Pesquisas também indicam que práticas espirituais regulares, como a oração, reduzem a reatividade amigdalar a estressores, promovendo resiliência emocional via modulação serotoninérgica. O hipocampo, por sua vez, facilita a formação de narrativas espirituais ao integrar memórias autobiográficas com elementos simbólicos, como visões ou insights divinos, o que é evidente em relatos de conversões religiosas, em que eventos passados são reestruturados sob uma lente espiritual. Em condições clínicas, como esquizofrenia com delírios religiosos, a hiperativação límbica leva a atribuições paranoides de controle divino ou demoníaco, ilustrando como desregulações nesse sistema podem distorcer a espiritualidade em patologias.

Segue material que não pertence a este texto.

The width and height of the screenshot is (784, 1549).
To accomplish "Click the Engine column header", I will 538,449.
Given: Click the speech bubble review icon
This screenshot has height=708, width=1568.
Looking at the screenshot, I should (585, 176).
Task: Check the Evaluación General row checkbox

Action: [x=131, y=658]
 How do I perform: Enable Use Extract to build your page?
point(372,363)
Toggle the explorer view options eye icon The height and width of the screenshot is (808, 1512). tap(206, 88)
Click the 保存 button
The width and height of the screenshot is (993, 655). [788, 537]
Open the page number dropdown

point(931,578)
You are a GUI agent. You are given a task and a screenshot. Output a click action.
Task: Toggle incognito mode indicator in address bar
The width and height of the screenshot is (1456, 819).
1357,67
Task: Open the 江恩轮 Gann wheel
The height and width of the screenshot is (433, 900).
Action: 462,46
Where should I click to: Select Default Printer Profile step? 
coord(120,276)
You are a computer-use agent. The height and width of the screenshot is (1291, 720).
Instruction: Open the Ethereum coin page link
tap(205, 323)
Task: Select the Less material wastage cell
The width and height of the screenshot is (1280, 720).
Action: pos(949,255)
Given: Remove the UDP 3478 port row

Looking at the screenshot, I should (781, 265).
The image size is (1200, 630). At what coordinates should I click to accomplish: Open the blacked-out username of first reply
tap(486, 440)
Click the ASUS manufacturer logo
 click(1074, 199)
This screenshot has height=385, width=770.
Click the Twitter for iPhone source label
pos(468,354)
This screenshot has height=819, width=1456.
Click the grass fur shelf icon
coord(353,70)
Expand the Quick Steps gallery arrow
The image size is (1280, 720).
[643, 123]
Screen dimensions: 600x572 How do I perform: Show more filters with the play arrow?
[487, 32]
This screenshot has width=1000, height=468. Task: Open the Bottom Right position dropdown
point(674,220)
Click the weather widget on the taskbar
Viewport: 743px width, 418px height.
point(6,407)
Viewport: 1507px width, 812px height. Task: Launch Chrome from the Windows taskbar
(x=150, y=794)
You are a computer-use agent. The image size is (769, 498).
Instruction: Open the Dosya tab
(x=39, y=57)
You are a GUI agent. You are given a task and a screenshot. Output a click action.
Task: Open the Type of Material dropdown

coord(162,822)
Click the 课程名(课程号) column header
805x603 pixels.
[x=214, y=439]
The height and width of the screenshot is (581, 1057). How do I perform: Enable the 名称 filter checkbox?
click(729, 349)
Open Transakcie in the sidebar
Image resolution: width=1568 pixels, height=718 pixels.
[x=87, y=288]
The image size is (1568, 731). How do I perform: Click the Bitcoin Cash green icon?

Neurotransmissores como dopamina e serotonina são pivôs na regulação da espiritualidade, com evidências de que níveis elevados de dopamina no estriado ventral durante práticas religiosas reforçam sensações de recompensa e motivação espiritual. Estudos com ligantes radioativos em meditadores budistas revelam que a meditação de compaixão aumenta a liberação dopaminérgica, correlacionada com empatia aprimorada e redução de estresse, alinhando-se à função adaptativa da espiritualidade em promover coesão social. A serotonina, atuando via receptores 5-HT1A, modula estados alterados de consciência, como em experiências induzidas por psilocibina, em que agonistas serotoninérgicos elicitam visões místicas e um senso de sagrado, sugerindo que déficits nesse sistema podem predispor à espiritualidade patológica, como na obsessão religiosa observada em transtorno obsessivo-compulsivo. Essas vias neuroquímicas interagem com o eixo hipotálamo-hipofisário-adrenal, atenuando respostas ao cortisol e melhorando a regulação emocional, o que explica os benefícios da espiritualidade na saúde mental, incluindo redução de sintomas depressivos e ansiosos em populações clínicas.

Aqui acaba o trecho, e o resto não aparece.